TRAP: Applying Transit Techniques to Direct Imaging Data

Introduction

Due to the rotation of the field-of-view, the companion signal moves along an arc through the background noise pattern.

Figure 1: SPHERE data with injected bright signal north of the host star, showing the sky rotation’s effect on a companion.

Traditionally one models the background at the planet location using frames displaced in time until the planet has moved sufficiently. This requires the background to remain stable over those timescales. Here we replace the spatial model (combination of images) with a temporal model (combination of pixel lightcurves), constructing a forward model for the time series of each pixel — analogous to lightcurve modeling in transit observations.

Model

Modeling confounding systematics in time-series data is well studied (Schölkopf et al. 2015). As long as systematics share a common underlying cause, half-sibling regression can model them using other similarly affected timeseries. We use non-local pixels (similar separation, surrounding and mirrored areas) as training data, explicitly excluding the region affected by planet signal to rule out self-subtraction. A PCA decomposition of the lightcurves reduces collinearity.

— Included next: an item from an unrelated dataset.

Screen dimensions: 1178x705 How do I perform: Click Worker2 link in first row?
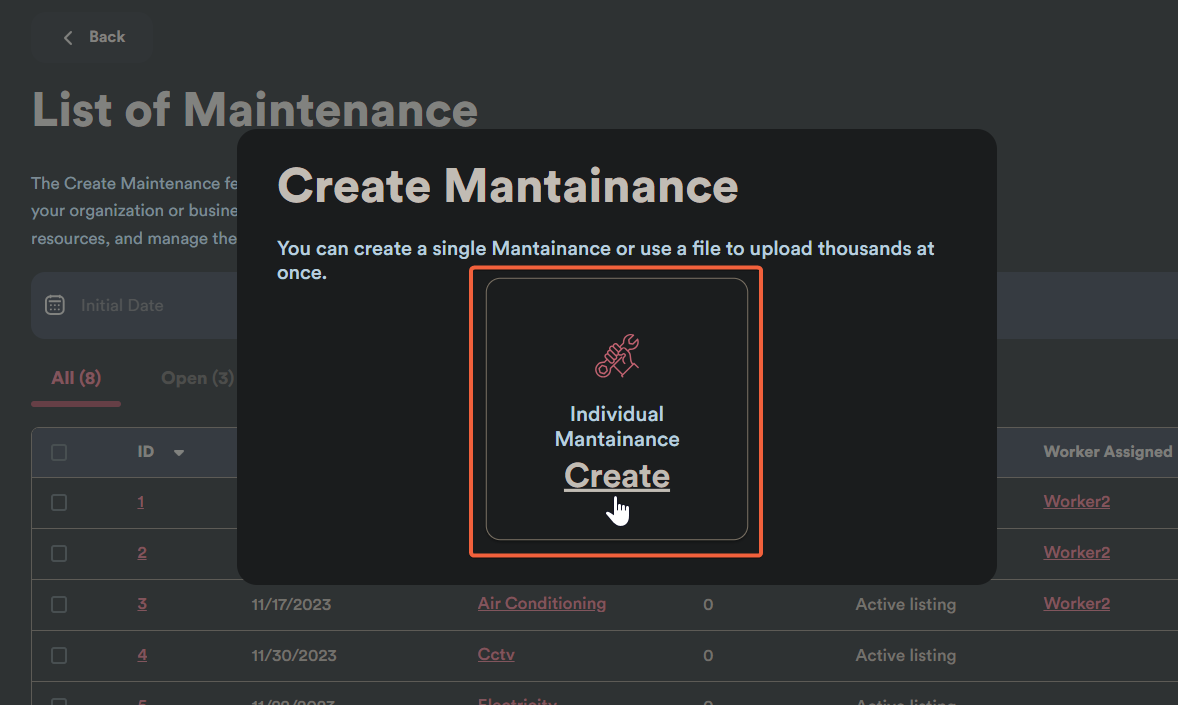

Figure 2: Non-local training pixel selection. The white area marks pixels whose lightcurves train the temporal systematics model.

We simultaneously fit the temporal systematics model and the expected planet signal for each pixel position. The system of equations for a single pixel is shown in Figure 3.

Figure 3: System of linear equations solved simultaneously for the systematics model (principal components) and the planet forward model.

The planet amplitude and uncertainty are determined per pixel; the final contrast is the noise-weighted average. Repeating over a grid of sky positions yields a detection map, normalized empirically for the simplifying assumptions in the least-squares fit.

Results

We compare against ANDROMEDA (Cantalloube et al. 2015), which follows a similar forward-modelling approach. ANDROMEDA has been validated on the same SPHERE datasets (e.g. 51 Eridani b, Samland et al. 2017).

Figure 4: SNR map for β Pic b using TRAP and ANDROMEDA.

Figure 4 shows a 4× SNR improvement for β Pic b (4-second integrations). The temporal model requires no protection angle, so systematics can be modelled even at the shortest timescales. Binning to 64-second integrations — the common but suboptimal choice — brings TRAP and ANDROMEDA to similar SNR, confirming temporal sampling as the primary driver of the gain.

Figure 5: Contrast curves for TRAP (varying PC fraction) vs ANDROMEDA (0.5λ/D protection angle). Shaded band: 14–86 percentile range along the azimuth.

At the smallest separations, where protection angles dominate, the temporal model gain is largest. Even at wider separations, short-integration TRAP improves contrast by a factor of two by reducing systematic noise.

Conclusion

By using a temporal model we achieve an important contrast boost at small angular separations — the parameter space most relevant for finding Jupiter analogues with direct imaging. Shorter integration times, previously underutilized because protection angles negated their benefit, become advantageous with TRAP. The method also helps for data with limited field-of-view rotation and space-based roll-angle observations.

The temporal and spatial approaches are complementary: they optimize different quantities (temporal vs. spatial similarity). Applying a LOCI-like approach to TRAP residuals — which are temporally white but spatially correlated — could make optimal use of all available information. The framework further extends naturally to polychromatic training data.

The code is available on GitHub: m-samland/trap